Categories: C-O Bond Formation >
Synthesis of aryl ethers
Self-assembled octanuclear copper clusters catalyzed the coupling of aryl iodides with alcohols under mild conditions. Reactions involving low catalyst loadings (0.4%) and tetrahydrofurfuryl alcohol were typically complete in 4-8 h at 110°C using an oil bath or 1-3 h with microwave heating.
G. F. Manbeck, A. J. Lipman, R. A. Stockland, A. L. Freidl, A. F. Hasler, J. J. Stone, I. A. Guzei, J. Org. Chem., 2005, 70, 244-250.
The use of 3,4,7,8-tetramethyl-1,10-phenanthroline (Me4Phen) as a ligand improves the Cu-catalyzed cross-coupling reactions of aryl iodides and bromides with primary and secondary aliphatic, benzylic, allylic, and propargylic alcohols. The relatively mild conditions, tolerate a wide array of functional groups on both the electrophilic and nucleophilic coupling partners.
R. A. Altman, A. Shafir, P. A. Lichtor, S. L. Buchwald, J. Org. Chem., 2008, 73, 284-286.
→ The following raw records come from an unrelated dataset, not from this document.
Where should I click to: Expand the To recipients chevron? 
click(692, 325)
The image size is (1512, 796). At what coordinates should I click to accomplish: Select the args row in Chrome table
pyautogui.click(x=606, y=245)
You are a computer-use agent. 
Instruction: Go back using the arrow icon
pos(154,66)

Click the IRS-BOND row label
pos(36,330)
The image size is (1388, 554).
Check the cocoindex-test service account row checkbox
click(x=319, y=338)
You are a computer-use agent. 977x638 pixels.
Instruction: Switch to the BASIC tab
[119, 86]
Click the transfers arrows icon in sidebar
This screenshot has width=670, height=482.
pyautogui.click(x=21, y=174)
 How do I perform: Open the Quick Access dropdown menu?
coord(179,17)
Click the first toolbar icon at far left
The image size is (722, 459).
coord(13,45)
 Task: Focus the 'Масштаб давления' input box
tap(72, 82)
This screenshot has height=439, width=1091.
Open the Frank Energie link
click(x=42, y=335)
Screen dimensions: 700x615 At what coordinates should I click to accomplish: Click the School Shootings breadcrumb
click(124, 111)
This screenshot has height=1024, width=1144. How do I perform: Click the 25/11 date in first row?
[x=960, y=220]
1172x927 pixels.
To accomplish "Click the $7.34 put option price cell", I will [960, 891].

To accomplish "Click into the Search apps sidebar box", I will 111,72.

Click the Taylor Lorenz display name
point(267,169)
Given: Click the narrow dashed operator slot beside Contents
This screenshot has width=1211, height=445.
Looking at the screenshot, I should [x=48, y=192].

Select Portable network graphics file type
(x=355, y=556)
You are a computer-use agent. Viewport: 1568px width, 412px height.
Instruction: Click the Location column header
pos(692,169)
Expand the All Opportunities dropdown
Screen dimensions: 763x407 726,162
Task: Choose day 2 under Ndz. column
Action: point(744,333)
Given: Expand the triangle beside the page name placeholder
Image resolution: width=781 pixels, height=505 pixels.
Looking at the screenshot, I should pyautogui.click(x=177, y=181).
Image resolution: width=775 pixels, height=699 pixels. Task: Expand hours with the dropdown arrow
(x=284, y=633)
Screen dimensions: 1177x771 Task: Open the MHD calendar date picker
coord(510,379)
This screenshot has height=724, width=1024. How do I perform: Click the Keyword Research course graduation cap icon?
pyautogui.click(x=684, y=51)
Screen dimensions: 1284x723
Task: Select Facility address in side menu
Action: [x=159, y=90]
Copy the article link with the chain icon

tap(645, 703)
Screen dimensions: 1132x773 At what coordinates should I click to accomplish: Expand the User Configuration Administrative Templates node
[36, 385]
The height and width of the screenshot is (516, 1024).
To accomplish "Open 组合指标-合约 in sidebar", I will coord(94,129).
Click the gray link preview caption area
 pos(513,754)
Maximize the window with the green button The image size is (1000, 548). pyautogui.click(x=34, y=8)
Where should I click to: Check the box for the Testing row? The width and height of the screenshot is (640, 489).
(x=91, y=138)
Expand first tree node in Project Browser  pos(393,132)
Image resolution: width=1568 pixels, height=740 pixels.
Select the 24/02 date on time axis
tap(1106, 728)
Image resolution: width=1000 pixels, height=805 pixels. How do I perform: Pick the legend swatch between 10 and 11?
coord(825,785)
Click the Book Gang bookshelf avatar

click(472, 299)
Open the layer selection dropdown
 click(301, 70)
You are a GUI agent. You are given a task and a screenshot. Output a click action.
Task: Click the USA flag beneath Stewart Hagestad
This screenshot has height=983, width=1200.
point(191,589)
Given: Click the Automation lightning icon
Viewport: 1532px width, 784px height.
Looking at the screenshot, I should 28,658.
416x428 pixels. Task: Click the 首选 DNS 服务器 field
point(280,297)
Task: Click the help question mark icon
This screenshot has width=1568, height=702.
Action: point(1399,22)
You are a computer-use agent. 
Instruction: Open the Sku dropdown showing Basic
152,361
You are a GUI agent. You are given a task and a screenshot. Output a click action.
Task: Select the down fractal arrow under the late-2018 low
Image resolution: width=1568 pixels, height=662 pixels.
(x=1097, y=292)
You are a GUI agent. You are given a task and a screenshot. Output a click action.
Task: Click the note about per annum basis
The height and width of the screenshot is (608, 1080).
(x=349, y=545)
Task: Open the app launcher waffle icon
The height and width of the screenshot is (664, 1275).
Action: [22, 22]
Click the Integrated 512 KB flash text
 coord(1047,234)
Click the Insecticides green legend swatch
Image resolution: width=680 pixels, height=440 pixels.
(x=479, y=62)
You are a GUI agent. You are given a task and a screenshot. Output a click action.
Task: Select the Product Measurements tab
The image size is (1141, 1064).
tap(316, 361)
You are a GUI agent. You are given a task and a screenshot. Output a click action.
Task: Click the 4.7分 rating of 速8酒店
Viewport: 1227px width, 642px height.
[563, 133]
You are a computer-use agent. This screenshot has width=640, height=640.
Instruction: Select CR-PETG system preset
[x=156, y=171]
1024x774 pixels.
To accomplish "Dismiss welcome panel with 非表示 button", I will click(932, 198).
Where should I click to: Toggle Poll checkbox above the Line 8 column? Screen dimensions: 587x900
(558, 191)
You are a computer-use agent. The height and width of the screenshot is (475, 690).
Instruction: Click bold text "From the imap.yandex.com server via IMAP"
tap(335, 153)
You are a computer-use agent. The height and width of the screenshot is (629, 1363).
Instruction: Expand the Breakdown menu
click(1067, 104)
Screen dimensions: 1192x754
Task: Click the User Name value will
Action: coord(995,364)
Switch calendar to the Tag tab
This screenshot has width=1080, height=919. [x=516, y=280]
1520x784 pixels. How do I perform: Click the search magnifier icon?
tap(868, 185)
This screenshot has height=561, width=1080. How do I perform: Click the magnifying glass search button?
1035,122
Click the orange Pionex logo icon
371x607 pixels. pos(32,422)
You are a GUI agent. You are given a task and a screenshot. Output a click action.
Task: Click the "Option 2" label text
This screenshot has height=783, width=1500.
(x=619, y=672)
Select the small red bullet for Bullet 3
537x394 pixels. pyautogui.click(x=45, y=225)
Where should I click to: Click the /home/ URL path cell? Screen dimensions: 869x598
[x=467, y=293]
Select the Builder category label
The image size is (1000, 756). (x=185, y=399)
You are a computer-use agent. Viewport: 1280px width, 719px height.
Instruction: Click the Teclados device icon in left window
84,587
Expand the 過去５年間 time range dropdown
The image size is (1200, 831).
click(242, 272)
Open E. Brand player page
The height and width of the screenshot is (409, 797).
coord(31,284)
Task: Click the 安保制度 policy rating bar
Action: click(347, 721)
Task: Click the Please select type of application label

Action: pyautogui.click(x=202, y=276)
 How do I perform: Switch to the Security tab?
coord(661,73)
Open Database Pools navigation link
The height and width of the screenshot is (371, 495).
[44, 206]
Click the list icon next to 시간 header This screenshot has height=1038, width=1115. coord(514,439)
In an efficient and mild copper-catalyzed ether formation from aryl halides and aliphatic alcohols, the key to a successful coupling is the use of lithium alkoxide, directly or in situ generated by lithium tert-butoxide, and the corresponding alcohol as solvent.
J. Huang, Y. Chen, J. Chan, M. L. Ronk, R. D. Larsen, M. M. Faul, Synlett, 2011, 1419-1422.
Ullmann-type coupling reactions of aryl iodides and aliphatic alcohols occur at 110 °C with N,N-dimethylglycine as the ligand, giving aryl alkyl ethers in high yields.
H. Zhang, D. Ma, W. Cao, Synlett, 2007, 243-246.
A simple and mild coupling method of aryl iodides and aliphatic alcohols, which does not require alkoxide bases, can be performed in neat alcohol or toluene as solvent. An optically active benzylic alcohol underwent the reaction with complete retention of configuration.
M. Wolter, G. Nordmann, G. E. Job, S. L. Buchwald, Org. Lett., 2002, 4, 973-976.
Transition-metal-free arylation of tertiary alcohols with ortho-substituted diaryliodonium salts enables the synthesis of tertiary alkyl aryl ethers of previously unprecedented steric congestion. Cyclic and acyclic aliphatic, benzylic, allylic, and propargylic tertiary alcohols as well as primary and secondary fluorinated alcohols can be converted.
E. Lindstedt, E. Stridfeldt, B. Olofsson, Org. Lett., 2016, 18, 4234-4237.
An arylation of allylic and benzylic alcohols with diaryliodonium salts yields alkyl aryl ethers under mild and metal-free conditions. Phenols are arylated to diaryl ethers in good to excellent yields. The reaction employs diaryliodonium salts and sodium hydroxide in water at low temperature, and avoids the use of excess amounts of the coupling partners.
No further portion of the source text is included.